Plasticien, à travers ses installations et ses sculptures, Stanley Février explore la souffrance physique et psychologique causée aux personnes par les violences du monde moderne. Si ses œuvres, politiques et engagées, s'inspirent des enjeux de pouvoir à l'ère de la mondialisation, elles abordent aussi des questions plus intimes, comme celle du rapport à soi et du rapport à l'autre, devenues difficiles dans un monde. où l'écoute perd de sa valeur. La sensibilité du regard de Février et l'efficacité de ses stratégies plastiques émeuvent et, en même temps, poussent à la réflexion. Il tente de créer un espace de rencontre où les participants.es sont au centre de l'œuvre. Et les amener à se repolitiser et à affirmer leur vécu pour finaliser l'œuvre ; dans une prise de conscience du je, du nous, de son pouvoir politique et le politique « entendu comme souci de soi et de l'autre ». Diplômé en arts visuels et médiatiques, ses préoccupations artistiques et conceptuelles se fondent sur la critique institutionnelle, sur les enjeux identitaires et la violence et les inégalités engendrées par cette dernière.


Février est récipiendaire de plusieurs bourses de création des conseils des arts. Il a participé à plusieurs expositions individuelles et collectives au Canada et à l'international. En 2019, il a pris part à "Over My Black Body" à la galerie de l'UQAM, exposition commissariée par Eunice Belidor et Anaïs Castro. L'artiste présente également en 2019 l'œuvre "cette chair" dans l'exposition collective D'où venons-nous? Que sommes-nous ? Où allons-nous... (2019) au Musée national des beaux-arts du Québec (MNBAQ). En 2020, il est lauréat du 4E PRIX EN ART ACTUEL DU MNBAQ. En 2021-2022 à l'exposition "Combien de temps faut-il pour qu'une voix atteint l'autre ?" commisariée par Mary-Dailey Desmarais au Musée des Beaux-Arts de Montréal. En 2021 et 2022, Février réalise plusieurs expositions solos majeures : Musée d'Art Actuel/Département des Invisibles, Œuvre web, Galerie de l'UQAM, Menm vye tintin & Les vies impossibles, Musée National des Beaux-Arts du Québec, commisariée par Bernard Lamarche, Les vies possibles, Musée d'art contemporain des Laurentides, commissariée par Jonathan Demers, Être humain, est-ce un mal(e) absolu, Centre EXPRESSION, Ste-Hyacinthe et MAADI : Viva l'Artista, Musée des Beaux -Arts de Montréal, commissariée par Laura Delfino et Iris Amizlev. L'artiste est finaliste pour le PRIX SOBEY POUR LES ARTS.


Démarche artistique (FR)
L'interdisciplinarité est fondamentale dans la démarche de Stanley Février. Celle-ci le porte à utiliser diverses techniques dans lesquelles la sculpture joue un rôle majeur. Il s'intéresse aux enjeux socio-politiques, économiques portant une réflexion sur la valeur de la vie dans le contexte de mondialisation, et les tragédies de l'Histoire du XXIe siècle. L'artiste analyse et se réapproprie ces drames, particulièrement les fusillades de masse, les attentats, les flux migratoires, les impacts de la société de consommation sur l'environnement.
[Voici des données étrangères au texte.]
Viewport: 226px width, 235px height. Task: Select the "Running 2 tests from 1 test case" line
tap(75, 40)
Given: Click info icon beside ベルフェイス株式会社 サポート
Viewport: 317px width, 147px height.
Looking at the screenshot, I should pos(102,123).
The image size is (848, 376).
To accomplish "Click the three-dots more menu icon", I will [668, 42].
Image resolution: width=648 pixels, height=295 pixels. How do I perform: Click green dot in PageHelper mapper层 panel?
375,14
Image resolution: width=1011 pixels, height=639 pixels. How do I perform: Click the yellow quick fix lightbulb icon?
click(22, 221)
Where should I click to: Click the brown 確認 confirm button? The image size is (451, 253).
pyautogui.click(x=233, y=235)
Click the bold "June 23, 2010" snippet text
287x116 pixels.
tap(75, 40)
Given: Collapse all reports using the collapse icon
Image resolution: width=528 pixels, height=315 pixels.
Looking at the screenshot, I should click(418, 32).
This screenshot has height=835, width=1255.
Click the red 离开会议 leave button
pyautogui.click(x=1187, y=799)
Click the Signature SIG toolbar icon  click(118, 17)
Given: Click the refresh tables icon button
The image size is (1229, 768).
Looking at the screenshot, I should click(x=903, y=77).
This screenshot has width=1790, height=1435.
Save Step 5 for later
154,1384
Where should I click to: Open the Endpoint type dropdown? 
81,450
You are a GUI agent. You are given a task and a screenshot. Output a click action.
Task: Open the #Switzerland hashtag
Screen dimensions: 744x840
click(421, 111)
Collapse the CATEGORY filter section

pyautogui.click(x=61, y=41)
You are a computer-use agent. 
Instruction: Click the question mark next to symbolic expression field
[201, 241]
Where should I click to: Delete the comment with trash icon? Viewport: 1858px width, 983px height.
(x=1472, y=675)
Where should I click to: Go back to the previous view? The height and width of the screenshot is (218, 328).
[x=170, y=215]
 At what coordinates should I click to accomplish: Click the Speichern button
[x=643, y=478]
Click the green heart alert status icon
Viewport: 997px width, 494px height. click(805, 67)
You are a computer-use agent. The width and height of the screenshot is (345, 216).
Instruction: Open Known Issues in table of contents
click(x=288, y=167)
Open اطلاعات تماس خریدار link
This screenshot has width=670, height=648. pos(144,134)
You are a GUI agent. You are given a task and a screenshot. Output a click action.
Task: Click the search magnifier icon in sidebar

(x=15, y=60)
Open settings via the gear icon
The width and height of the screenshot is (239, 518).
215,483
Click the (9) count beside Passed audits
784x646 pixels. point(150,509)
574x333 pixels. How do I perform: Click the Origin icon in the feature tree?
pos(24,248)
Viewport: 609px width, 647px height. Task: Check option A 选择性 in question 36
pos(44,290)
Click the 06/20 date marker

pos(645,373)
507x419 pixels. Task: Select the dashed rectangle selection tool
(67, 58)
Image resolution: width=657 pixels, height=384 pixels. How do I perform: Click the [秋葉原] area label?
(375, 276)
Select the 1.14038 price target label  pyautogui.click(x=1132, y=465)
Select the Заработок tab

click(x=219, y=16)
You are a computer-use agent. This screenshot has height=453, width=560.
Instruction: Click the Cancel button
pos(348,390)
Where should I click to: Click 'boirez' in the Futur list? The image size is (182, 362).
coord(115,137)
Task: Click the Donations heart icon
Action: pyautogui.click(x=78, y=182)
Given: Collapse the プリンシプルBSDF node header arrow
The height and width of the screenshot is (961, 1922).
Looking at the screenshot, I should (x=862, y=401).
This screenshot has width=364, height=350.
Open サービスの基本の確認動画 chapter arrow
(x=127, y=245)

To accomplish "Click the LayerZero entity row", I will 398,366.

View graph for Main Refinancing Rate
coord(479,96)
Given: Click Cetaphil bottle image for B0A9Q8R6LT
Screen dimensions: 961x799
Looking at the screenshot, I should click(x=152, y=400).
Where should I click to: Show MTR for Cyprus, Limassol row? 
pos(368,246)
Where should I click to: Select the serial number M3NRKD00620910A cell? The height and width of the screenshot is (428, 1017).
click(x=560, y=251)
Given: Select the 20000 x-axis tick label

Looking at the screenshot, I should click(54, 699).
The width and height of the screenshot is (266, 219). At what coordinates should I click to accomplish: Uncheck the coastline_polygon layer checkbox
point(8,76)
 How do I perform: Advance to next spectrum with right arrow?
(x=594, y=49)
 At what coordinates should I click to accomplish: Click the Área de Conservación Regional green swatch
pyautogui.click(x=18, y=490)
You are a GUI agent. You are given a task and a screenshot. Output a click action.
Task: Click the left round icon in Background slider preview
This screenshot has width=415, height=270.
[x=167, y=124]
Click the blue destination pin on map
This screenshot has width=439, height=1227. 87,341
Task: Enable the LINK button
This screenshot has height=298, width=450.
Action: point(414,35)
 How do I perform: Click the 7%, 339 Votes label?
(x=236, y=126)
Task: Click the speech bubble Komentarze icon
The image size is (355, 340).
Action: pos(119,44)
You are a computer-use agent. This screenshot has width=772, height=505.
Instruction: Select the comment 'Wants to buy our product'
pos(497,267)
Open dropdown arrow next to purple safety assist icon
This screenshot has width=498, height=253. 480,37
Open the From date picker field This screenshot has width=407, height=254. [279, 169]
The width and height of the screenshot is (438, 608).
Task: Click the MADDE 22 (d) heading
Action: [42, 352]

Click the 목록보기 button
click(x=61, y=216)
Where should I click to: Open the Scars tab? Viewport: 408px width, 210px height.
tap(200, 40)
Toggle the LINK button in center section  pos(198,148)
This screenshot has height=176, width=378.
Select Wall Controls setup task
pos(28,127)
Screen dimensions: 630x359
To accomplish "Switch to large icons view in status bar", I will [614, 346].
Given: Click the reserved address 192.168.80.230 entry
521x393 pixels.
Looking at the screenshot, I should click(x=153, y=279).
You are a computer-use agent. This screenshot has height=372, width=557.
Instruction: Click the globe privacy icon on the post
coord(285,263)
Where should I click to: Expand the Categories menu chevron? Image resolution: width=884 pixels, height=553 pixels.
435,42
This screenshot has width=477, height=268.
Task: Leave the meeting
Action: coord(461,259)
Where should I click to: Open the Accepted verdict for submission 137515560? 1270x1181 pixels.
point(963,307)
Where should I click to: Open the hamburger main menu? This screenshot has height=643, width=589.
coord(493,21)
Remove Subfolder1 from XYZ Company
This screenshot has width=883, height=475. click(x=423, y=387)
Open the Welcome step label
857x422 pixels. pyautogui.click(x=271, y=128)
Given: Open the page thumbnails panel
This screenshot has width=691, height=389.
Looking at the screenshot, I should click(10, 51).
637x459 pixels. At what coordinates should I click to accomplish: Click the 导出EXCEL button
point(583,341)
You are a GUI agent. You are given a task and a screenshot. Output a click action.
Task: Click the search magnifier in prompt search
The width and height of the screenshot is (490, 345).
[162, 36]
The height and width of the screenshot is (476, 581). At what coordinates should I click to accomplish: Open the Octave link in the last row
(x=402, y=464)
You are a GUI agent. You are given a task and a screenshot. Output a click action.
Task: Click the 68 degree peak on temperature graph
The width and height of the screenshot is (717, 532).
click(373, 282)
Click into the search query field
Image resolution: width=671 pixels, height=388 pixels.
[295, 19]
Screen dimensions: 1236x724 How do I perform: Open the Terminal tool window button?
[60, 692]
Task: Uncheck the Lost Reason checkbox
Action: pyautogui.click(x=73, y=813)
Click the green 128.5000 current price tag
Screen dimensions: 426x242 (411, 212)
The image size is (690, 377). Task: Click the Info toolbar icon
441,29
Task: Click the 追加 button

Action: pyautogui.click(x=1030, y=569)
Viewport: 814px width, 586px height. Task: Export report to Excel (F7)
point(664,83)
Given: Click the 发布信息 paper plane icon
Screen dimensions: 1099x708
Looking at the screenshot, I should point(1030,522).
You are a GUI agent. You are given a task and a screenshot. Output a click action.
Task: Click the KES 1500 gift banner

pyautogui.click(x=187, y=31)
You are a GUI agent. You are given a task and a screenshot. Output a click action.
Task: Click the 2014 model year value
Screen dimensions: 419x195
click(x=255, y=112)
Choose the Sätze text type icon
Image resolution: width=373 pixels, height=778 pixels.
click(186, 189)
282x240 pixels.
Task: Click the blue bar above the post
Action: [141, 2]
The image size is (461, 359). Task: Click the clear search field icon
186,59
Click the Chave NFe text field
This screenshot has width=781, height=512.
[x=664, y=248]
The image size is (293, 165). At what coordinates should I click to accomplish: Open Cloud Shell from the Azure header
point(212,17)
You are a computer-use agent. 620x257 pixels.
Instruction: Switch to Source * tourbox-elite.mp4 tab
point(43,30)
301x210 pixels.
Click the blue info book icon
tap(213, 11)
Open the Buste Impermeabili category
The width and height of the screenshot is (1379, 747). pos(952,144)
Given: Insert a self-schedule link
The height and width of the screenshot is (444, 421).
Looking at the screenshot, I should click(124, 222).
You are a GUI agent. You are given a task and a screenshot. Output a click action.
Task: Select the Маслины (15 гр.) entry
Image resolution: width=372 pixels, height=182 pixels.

Les plus récentes préoccupations artistiques et conceptuelles de Stanley Février présagent sur la critique institutionnelle, les enjeux identitaires, la violence et les inégalités engendrées par cette dernière. Car le langage employé aujourd'hui pour décrire les minorités dit « visibles », « communauté ethnoculturelle », « immigrante » ou encore « diversité » ; selon Tania Cañas (2017)3, n'est qu'un « concept blanc » et cherche à comprendre à travers des lentilles blanches, la différence en créant, en conservant et exigeant des définitions palabreuses de « diversité », dans une lutte superficielle pour la diversité culturelle ne traitant pas les causes profondes de l'exclusion et du déséquilibre du pouvoir dans les arts. Étant un artiste québécois, canadien d'origine haïtienne, face à l'enjeu actuel autour de la diversité, il lui est apparu impératif de questionner son identité québécoise, au travers des terminologies employées par le gouvernement canadien. Cette interrogation a donné naissance à la conception du projet « Les grands espoirs » qu'il poursuivra lors des résidences artistiques Jano Lapin.